• Dieu, nul ne l’a jamais vu, mais les hommes, eux, ont besoin de voir et de vérifier.

    Dieu est invisible et se situe au-delà de toute approche sensible ; mais l’homme a été doté d’une raison et d’une sensibilité qui l’appellent à éprouver ce qu’il pense et ce qu’il croit.

    Pour se ménager cet accès à ce qu’il croit être la vérité, l’homme a besoin de signes sensibles, paroles et gestes que tous comprennent. C’est ce qu’on appelle le rite.

    Le rituel est l’organisation de ces signes, selon des règles constantes, pour que les personnes auxquelles ils s’adressent y reconnaissent leurs idées et leurs convictions : le rite (geste et paroles) permet aux fidèles de telle religion, secte ou groupe - de quelque nature qu’ils soient – d’exprimer leur unité. Le rite rassemble les hommes et donne sens à leur vie.

    Le rite fait référence à ce qui dépasse la personne dans son individualité : la personne est saisie, par le rite, dans ce qu’elle a de commun avec d’autres personnes qui peuvent lui être étrangères en tout, sauf dans la foi exprimée par le rite. Quelle que soit sa langue ou sa race, un chrétien comprend les signes rituels qui lui sont proposés : il en va ainsi des fidèles de toute religion et même de groupements qui professent l’exclusive suprématie de la raison.

    L’homme ne peut se passer de signes rituels.

     

    Que signifient les signes et les rites ?

    Ils sont naturellement liés à ce qui n’est pas connaissable par la raison et donc à ce qui est en rapport avec le mystère de la vie et de la mort. C’est pourquoi tous ceux qui se prévalent de quelque pouvoir occulte y ont recours, comme si les puissances de l’au-delà ne répondaient qu’à certaines paroles ou certains gestes comme à autant de mots de passe.

     Même ceux qui se réunissent au nom de la seule raison ne peuvent le faire que dans la mesure où ils font un acte de foi – et donc un acte déraisonnable, dénué de raison – en la raison, car la raison ne peut pas rendre compte à elle-même de ce qu’elle est.

    La raison est obligée, pour ceux qui veulent lui rendre un hommage exclusif, d’avoir elle aussi recours à des rites, à la façon des religions, pour se dire ou se convaincre qu’elle est toute-puissante. La Révolution française n’avait-elle pas instauré un culte à la raison ?

    Tout rituel est destiné à faire signe pour nous et entre nous.

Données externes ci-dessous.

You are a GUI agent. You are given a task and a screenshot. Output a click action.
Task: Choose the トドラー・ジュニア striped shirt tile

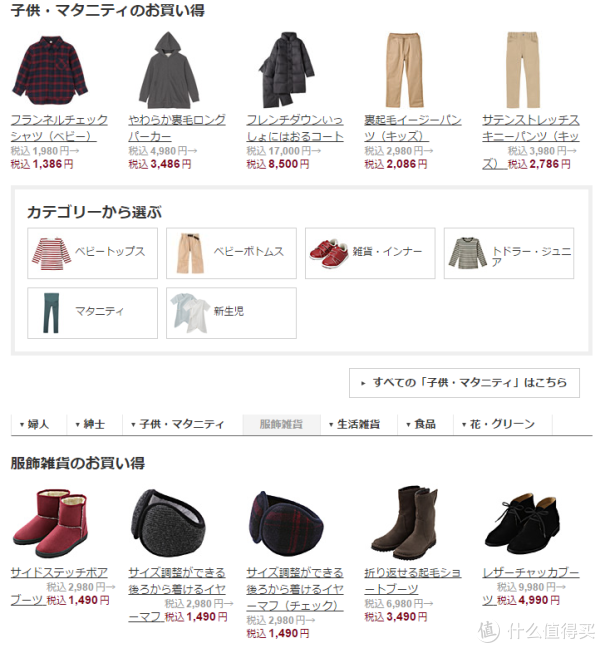(509, 253)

Il ne nous est pas dicté par quelque puissance occulte et tatillonne, fut-elle divine. Ce sont les hommes qui l’instaurent comme une nécessité lorsqu’ils sont réunis au nom d’un au-delà d’eux-mêmes.

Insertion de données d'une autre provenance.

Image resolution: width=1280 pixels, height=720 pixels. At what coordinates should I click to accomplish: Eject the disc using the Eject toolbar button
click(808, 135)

    Mais le rituel accompli de la façon la plus scrupuleuse ne nous assure jamais que nous avons atteint cet au-delà. Tout dépend de l’engagement intérieur de la personne dans son rituel. Où est son cœur ? Un réel désir de Dieu ou une assurance ?

     

    Les rituels des monothéistes ont une particularité : quelle que soit leur variété, parfois à l’intérieur de la même foi, ils sont en relation à des paroles et à des gestes dont les fidèles croient, d’après leurs Ecritures, que Dieu a été l’initiateur.

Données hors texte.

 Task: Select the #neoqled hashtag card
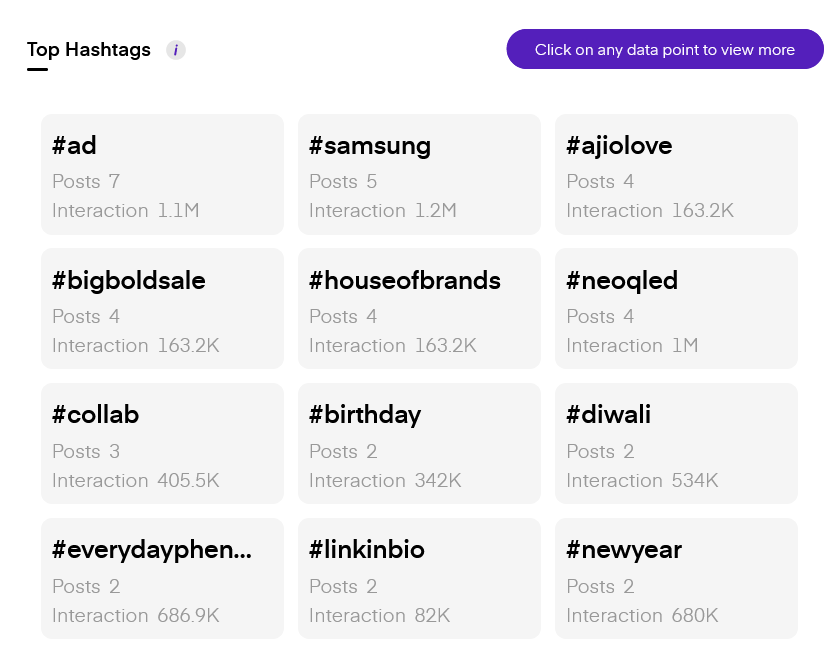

    De tels rituels sont donc perçus comme ayant un enracinement divin. C’est peut-être la raison pour laquelle ils sont sobres. Dieu s’est d’abord impliqué dans le rituel. Le rituel n’est donc plus une condition que Dieu nous aurait imposée, mais un chemin conseillé pour Le rencontrer parce que c’est celui qu’Il a suivi Lui-même pour venir à notre rencontre.

    Ce rituel n’est pas un effort désespéré de l’homme pour rencontrer Dieu. Dieu n’exige pas de nous des actes héroïques ou des observances compliquées. Il fait mieux. Il se rend Lui-même présent au cœur du rituel. Nous ne L’y rencontrons que parce qu’Il y est déjà.

    L’homme, en effet, aura beau tenter d’aller à la rencontre de Dieu, il n’atteindra son but que si Dieu Lui-même a déjà fait la démarche de venir à la rencontre de l’homme. Le rituel est donc le mouvement par lequel l’homme découvre un Dieu qui S’est déjà donné.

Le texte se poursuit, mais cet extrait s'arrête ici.